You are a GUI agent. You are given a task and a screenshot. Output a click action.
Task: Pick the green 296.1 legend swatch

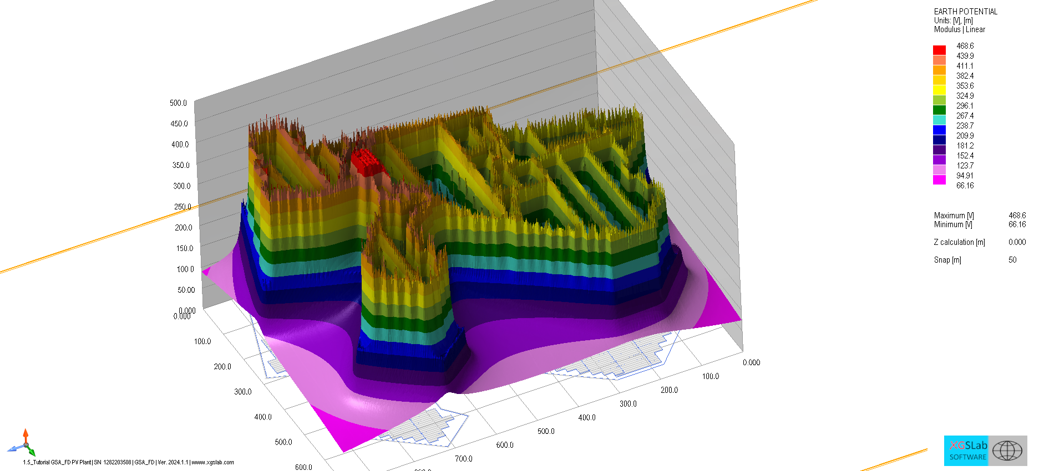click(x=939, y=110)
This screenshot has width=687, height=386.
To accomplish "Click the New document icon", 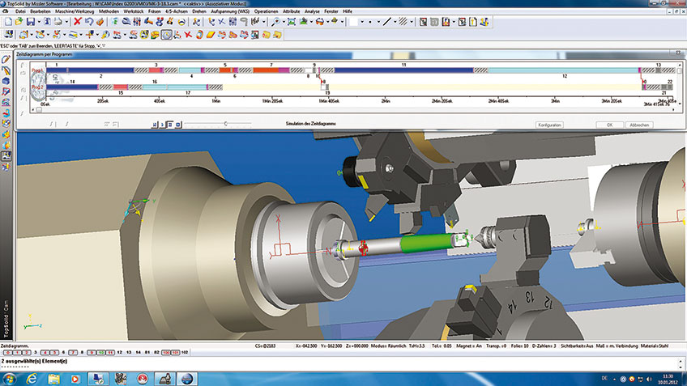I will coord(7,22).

※ ※ ※

Work instructions:
Return from the data every line that holds "screenshot".

Final answer:
You are a GUI agent. You are given a task and a screenshot. Output a click action.
This screenshot has width=687, height=386.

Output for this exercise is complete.